THE TASK — A line below contains "Select shareholder 李可丁", and a later one contains "You are a computer-use agent. Image resolution: width=676". Repeat both, with every line between them, exactly.

═════ DATA FOR ANALYSIS ═════

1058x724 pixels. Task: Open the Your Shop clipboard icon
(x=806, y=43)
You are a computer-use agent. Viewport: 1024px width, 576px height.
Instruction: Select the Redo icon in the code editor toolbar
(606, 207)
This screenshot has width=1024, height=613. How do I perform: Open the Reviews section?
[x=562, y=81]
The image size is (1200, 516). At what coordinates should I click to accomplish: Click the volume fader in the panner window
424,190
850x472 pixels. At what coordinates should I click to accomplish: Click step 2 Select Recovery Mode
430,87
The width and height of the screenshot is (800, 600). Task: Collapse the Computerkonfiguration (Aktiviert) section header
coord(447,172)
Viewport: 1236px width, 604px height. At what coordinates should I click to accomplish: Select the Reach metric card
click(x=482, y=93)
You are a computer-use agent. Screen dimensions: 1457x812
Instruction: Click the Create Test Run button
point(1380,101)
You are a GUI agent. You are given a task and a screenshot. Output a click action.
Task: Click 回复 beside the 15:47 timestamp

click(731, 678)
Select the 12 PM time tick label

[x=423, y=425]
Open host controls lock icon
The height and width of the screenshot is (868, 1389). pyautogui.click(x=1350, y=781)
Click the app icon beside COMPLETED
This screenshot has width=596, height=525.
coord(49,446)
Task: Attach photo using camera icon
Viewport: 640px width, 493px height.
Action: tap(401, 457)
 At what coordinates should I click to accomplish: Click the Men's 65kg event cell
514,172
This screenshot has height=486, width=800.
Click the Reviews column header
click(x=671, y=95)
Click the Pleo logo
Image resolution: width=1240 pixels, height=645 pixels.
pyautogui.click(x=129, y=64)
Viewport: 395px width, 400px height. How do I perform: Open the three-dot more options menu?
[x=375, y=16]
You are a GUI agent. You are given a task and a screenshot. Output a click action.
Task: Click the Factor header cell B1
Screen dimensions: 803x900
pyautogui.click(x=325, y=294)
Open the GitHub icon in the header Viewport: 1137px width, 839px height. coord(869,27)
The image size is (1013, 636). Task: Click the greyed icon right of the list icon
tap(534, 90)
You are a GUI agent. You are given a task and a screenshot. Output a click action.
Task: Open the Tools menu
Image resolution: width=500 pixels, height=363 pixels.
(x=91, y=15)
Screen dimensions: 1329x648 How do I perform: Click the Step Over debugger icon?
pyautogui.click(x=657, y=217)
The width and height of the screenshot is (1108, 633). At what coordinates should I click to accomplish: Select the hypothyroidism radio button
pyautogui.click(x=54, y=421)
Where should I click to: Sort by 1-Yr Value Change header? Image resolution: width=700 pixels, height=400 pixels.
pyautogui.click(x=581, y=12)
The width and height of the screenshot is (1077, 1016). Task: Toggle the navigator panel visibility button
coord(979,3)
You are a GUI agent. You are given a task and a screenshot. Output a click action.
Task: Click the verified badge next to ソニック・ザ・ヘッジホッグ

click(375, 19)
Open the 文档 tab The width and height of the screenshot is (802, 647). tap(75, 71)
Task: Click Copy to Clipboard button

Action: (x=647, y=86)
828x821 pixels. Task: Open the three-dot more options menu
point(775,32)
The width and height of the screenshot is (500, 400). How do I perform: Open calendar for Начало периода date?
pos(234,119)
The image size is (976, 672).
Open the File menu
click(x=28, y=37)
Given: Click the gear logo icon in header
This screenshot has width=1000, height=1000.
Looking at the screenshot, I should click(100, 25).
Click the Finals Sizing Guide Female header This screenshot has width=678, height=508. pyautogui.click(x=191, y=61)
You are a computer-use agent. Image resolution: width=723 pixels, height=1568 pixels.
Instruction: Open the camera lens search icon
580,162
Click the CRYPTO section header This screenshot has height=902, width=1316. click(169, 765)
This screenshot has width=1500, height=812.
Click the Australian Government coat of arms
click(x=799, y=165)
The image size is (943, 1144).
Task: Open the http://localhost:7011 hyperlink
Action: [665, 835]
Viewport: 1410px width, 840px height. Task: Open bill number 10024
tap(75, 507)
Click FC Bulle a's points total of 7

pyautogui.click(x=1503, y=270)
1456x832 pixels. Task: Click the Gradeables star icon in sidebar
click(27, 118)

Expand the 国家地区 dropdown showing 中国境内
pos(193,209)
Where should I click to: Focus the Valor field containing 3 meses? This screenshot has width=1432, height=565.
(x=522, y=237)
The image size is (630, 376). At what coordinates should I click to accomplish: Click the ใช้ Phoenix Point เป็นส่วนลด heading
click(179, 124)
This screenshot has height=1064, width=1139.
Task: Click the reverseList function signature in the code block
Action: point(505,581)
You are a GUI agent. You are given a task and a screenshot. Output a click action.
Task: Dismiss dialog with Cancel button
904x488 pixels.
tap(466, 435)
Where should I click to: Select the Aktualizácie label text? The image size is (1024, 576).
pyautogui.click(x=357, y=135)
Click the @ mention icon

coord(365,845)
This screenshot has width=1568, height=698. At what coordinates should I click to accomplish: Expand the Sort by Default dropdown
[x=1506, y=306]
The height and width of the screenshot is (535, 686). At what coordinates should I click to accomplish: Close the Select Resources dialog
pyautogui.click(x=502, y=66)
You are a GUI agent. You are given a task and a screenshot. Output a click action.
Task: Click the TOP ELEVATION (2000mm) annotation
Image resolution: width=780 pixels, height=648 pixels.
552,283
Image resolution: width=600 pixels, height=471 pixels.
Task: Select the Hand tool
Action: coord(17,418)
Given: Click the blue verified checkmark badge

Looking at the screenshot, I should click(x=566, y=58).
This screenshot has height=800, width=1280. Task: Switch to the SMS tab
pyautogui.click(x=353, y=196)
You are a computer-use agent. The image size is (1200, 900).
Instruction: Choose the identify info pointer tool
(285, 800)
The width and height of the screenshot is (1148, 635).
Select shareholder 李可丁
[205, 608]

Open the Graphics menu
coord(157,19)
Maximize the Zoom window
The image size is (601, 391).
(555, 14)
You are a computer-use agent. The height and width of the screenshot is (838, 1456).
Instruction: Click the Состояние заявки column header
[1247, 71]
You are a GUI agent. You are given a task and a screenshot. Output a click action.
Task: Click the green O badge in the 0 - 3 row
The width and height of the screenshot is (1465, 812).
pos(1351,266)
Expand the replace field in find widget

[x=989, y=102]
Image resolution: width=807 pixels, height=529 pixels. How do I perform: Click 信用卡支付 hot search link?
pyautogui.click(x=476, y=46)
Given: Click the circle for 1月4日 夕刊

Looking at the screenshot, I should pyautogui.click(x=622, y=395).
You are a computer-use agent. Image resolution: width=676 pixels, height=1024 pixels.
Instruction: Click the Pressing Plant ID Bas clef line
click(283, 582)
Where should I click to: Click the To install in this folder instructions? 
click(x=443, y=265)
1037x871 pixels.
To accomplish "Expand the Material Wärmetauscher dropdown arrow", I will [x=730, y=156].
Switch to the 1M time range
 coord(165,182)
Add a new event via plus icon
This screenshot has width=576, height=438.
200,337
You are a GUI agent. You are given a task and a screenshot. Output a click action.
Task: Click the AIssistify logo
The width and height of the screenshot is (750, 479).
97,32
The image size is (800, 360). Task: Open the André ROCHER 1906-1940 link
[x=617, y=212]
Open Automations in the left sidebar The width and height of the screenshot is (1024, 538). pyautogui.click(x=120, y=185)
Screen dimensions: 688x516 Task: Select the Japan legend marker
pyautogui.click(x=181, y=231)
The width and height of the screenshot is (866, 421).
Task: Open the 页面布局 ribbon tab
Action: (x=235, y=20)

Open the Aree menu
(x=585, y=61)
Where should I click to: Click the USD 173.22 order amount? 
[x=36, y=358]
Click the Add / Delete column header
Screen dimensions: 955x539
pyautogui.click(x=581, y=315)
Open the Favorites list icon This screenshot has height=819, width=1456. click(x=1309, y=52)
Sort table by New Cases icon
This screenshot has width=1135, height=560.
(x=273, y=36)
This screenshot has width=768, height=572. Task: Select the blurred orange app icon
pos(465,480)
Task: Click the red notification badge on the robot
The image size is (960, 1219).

═════

WRITTEN SOLUTION —
Select shareholder 李可丁
[205, 608]

Open the Graphics menu
coord(157,19)
Maximize the Zoom window
The image size is (601, 391).
(555, 14)
You are a computer-use agent. The height and width of the screenshot is (838, 1456).
Instruction: Click the Состояние заявки column header
[1247, 71]
You are a GUI agent. You are given a task and a screenshot. Output a click action.
Task: Click the green O badge in the 0 - 3 row
The width and height of the screenshot is (1465, 812).
pos(1351,266)
Expand the replace field in find widget

[x=989, y=102]
Image resolution: width=807 pixels, height=529 pixels. How do I perform: Click 信用卡支付 hot search link?
pyautogui.click(x=476, y=46)
Given: Click the circle for 1月4日 夕刊

Looking at the screenshot, I should pyautogui.click(x=622, y=395).
You are a computer-use agent. Image resolution: width=676 pixels, height=1024 pixels.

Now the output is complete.